### SUPPLIED ENTRIES
# # # #
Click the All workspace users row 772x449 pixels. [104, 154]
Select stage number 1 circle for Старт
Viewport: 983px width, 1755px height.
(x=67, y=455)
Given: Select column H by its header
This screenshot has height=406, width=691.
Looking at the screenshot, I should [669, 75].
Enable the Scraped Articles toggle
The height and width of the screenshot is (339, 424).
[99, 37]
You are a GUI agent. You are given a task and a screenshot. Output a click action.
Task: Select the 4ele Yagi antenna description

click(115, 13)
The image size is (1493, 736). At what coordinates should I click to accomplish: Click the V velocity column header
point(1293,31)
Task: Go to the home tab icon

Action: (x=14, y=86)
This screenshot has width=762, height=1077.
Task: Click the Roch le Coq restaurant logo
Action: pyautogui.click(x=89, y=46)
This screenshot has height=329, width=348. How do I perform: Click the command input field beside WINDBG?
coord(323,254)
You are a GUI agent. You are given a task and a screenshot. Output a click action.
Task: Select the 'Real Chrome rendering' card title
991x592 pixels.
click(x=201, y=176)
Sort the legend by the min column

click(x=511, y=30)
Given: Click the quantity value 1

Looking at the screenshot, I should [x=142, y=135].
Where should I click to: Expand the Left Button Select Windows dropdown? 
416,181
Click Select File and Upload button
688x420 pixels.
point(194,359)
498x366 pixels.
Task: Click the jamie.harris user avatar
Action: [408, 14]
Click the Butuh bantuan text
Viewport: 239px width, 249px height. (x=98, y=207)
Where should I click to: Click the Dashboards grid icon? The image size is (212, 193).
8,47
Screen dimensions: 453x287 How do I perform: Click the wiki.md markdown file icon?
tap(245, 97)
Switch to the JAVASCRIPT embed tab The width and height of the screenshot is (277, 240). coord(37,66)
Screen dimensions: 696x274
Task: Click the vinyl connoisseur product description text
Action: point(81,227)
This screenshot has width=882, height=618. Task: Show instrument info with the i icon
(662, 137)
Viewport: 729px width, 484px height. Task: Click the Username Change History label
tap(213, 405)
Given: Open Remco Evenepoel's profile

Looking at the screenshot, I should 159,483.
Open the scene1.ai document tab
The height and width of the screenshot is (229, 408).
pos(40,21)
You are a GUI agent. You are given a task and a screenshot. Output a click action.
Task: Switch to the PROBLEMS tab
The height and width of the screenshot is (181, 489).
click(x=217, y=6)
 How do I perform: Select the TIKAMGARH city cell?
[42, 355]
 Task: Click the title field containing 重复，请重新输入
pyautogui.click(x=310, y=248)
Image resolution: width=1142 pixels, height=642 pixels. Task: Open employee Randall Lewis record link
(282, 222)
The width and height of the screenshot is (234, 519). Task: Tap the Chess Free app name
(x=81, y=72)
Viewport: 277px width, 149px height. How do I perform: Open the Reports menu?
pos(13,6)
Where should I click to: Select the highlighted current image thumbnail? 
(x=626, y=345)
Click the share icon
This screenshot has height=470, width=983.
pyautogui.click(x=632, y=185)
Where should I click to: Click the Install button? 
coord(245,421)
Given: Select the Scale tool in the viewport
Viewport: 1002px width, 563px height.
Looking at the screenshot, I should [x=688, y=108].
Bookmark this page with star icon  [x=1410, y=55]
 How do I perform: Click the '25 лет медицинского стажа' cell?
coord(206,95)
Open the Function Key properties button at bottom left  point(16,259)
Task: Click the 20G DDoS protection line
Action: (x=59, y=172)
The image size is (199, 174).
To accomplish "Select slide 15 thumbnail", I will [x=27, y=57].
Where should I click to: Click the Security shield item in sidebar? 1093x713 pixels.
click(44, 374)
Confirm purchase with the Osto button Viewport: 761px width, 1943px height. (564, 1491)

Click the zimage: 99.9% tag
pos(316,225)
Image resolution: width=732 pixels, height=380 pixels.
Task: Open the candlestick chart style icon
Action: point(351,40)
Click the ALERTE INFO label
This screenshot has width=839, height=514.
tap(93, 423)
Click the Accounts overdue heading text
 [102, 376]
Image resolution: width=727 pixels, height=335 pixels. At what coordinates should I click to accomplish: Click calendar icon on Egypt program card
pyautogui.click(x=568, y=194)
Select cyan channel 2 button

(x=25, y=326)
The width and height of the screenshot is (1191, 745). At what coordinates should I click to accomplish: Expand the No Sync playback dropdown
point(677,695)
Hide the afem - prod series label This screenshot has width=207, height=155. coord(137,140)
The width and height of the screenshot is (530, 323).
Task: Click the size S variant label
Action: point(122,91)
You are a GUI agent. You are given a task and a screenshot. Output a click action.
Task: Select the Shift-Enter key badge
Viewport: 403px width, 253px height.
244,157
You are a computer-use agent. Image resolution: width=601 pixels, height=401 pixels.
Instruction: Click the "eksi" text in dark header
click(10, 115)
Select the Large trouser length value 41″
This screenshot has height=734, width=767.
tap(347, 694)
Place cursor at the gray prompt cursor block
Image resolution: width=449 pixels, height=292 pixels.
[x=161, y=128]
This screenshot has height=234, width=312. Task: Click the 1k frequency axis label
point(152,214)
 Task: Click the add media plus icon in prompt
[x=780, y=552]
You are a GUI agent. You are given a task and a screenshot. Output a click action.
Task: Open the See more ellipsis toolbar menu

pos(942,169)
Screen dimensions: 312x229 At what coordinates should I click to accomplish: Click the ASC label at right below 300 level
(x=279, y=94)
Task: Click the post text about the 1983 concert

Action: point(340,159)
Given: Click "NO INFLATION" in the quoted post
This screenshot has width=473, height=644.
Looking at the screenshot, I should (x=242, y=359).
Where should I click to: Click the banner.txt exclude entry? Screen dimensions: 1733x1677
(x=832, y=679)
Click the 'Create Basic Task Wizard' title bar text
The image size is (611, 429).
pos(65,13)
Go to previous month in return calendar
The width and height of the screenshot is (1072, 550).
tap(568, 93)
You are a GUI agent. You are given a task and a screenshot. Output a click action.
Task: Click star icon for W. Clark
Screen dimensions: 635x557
# # # #
### WHAT YOU WILL DO
Write the entries out once more, exactly as they appear.

### TASK RESPONSE
Click the All workspace users row 772x449 pixels. [104, 154]
Select stage number 1 circle for Старт
Viewport: 983px width, 1755px height.
(x=67, y=455)
Given: Select column H by its header
This screenshot has height=406, width=691.
Looking at the screenshot, I should [669, 75].
Enable the Scraped Articles toggle
The height and width of the screenshot is (339, 424).
[99, 37]
You are a GUI agent. You are given a task and a screenshot. Output a click action.
Task: Select the 4ele Yagi antenna description

click(115, 13)
The image size is (1493, 736). At what coordinates should I click to accomplish: Click the V velocity column header
point(1293,31)
Task: Go to the home tab icon

Action: (x=14, y=86)
This screenshot has width=762, height=1077.
Task: Click the Roch le Coq restaurant logo
Action: pyautogui.click(x=89, y=46)
This screenshot has height=329, width=348. How do I perform: Click the command input field beside WINDBG?
coord(323,254)
You are a GUI agent. You are given a task and a screenshot. Output a click action.
Task: Select the 'Real Chrome rendering' card title
991x592 pixels.
click(x=201, y=176)
Sort the legend by the min column

click(x=511, y=30)
Given: Click the quantity value 1

Looking at the screenshot, I should [x=142, y=135].
Where should I click to: Expand the Left Button Select Windows dropdown? 
416,181
Click Select File and Upload button
688x420 pixels.
point(194,359)
498x366 pixels.
Task: Click the jamie.harris user avatar
Action: [408, 14]
Click the Butuh bantuan text
Viewport: 239px width, 249px height. (x=98, y=207)
Where should I click to: Click the Dashboards grid icon? The image size is (212, 193).
8,47
Screen dimensions: 453x287 How do I perform: Click the wiki.md markdown file icon?
tap(245, 97)
Switch to the JAVASCRIPT embed tab The width and height of the screenshot is (277, 240). coord(37,66)
Screen dimensions: 696x274
Task: Click the vinyl connoisseur product description text
Action: point(81,227)
This screenshot has width=882, height=618. Task: Show instrument info with the i icon
(662, 137)
Viewport: 729px width, 484px height. Task: Click the Username Change History label
tap(213, 405)
Given: Open Remco Evenepoel's profile

Looking at the screenshot, I should 159,483.
Open the scene1.ai document tab
The height and width of the screenshot is (229, 408).
pos(40,21)
You are a GUI agent. You are given a task and a screenshot. Output a click action.
Task: Switch to the PROBLEMS tab
The height and width of the screenshot is (181, 489).
click(x=217, y=6)
 How do I perform: Select the TIKAMGARH city cell?
[42, 355]
 Task: Click the title field containing 重复，请重新输入
pyautogui.click(x=310, y=248)
Image resolution: width=1142 pixels, height=642 pixels. Task: Open employee Randall Lewis record link
(282, 222)
The width and height of the screenshot is (234, 519). Task: Tap the Chess Free app name
(x=81, y=72)
Viewport: 277px width, 149px height. How do I perform: Open the Reports menu?
pos(13,6)
Where should I click to: Select the highlighted current image thumbnail? 
(x=626, y=345)
Click the share icon
This screenshot has height=470, width=983.
pyautogui.click(x=632, y=185)
Where should I click to: Click the Install button? 
coord(245,421)
Given: Select the Scale tool in the viewport
Viewport: 1002px width, 563px height.
Looking at the screenshot, I should [x=688, y=108].
Bookmark this page with star icon  [x=1410, y=55]
 How do I perform: Click the '25 лет медицинского стажа' cell?
coord(206,95)
Open the Function Key properties button at bottom left  point(16,259)
Task: Click the 20G DDoS protection line
Action: (x=59, y=172)
The image size is (199, 174).
To accomplish "Select slide 15 thumbnail", I will [x=27, y=57].
Where should I click to: Click the Security shield item in sidebar? 1093x713 pixels.
click(44, 374)
Confirm purchase with the Osto button Viewport: 761px width, 1943px height. (564, 1491)

Click the zimage: 99.9% tag
pos(316,225)
Image resolution: width=732 pixels, height=380 pixels.
Task: Open the candlestick chart style icon
Action: point(351,40)
Click the ALERTE INFO label
This screenshot has width=839, height=514.
tap(93, 423)
Click the Accounts overdue heading text
 [102, 376]
Image resolution: width=727 pixels, height=335 pixels. At what coordinates should I click to accomplish: Click calendar icon on Egypt program card
pyautogui.click(x=568, y=194)
Select cyan channel 2 button

(x=25, y=326)
The width and height of the screenshot is (1191, 745). At what coordinates should I click to accomplish: Expand the No Sync playback dropdown
point(677,695)
Hide the afem - prod series label This screenshot has width=207, height=155. coord(137,140)
The width and height of the screenshot is (530, 323).
Task: Click the size S variant label
Action: point(122,91)
You are a GUI agent. You are given a task and a screenshot. Output a click action.
Task: Select the Shift-Enter key badge
Viewport: 403px width, 253px height.
244,157
You are a computer-use agent. Image resolution: width=601 pixels, height=401 pixels.
Instruction: Click the "eksi" text in dark header
click(10, 115)
Select the Large trouser length value 41″
This screenshot has height=734, width=767.
tap(347, 694)
Place cursor at the gray prompt cursor block
Image resolution: width=449 pixels, height=292 pixels.
[x=161, y=128]
This screenshot has height=234, width=312. Task: Click the 1k frequency axis label
point(152,214)
 Task: Click the add media plus icon in prompt
[x=780, y=552]
You are a GUI agent. You are given a task and a screenshot. Output a click action.
Task: Open the See more ellipsis toolbar menu

pos(942,169)
Screen dimensions: 312x229 At what coordinates should I click to accomplish: Click the ASC label at right below 300 level
(x=279, y=94)
Task: Click the post text about the 1983 concert

Action: point(340,159)
Given: Click "NO INFLATION" in the quoted post
This screenshot has width=473, height=644.
Looking at the screenshot, I should (x=242, y=359).
Where should I click to: Click the banner.txt exclude entry? Screen dimensions: 1733x1677
(x=832, y=679)
Click the 'Create Basic Task Wizard' title bar text
The image size is (611, 429).
pos(65,13)
Go to previous month in return calendar
The width and height of the screenshot is (1072, 550).
tap(568, 93)
You are a GUI agent. You are given a task and a screenshot. Output a click action.
Task: Click star icon for W. Clark
Screen dimensions: 635x557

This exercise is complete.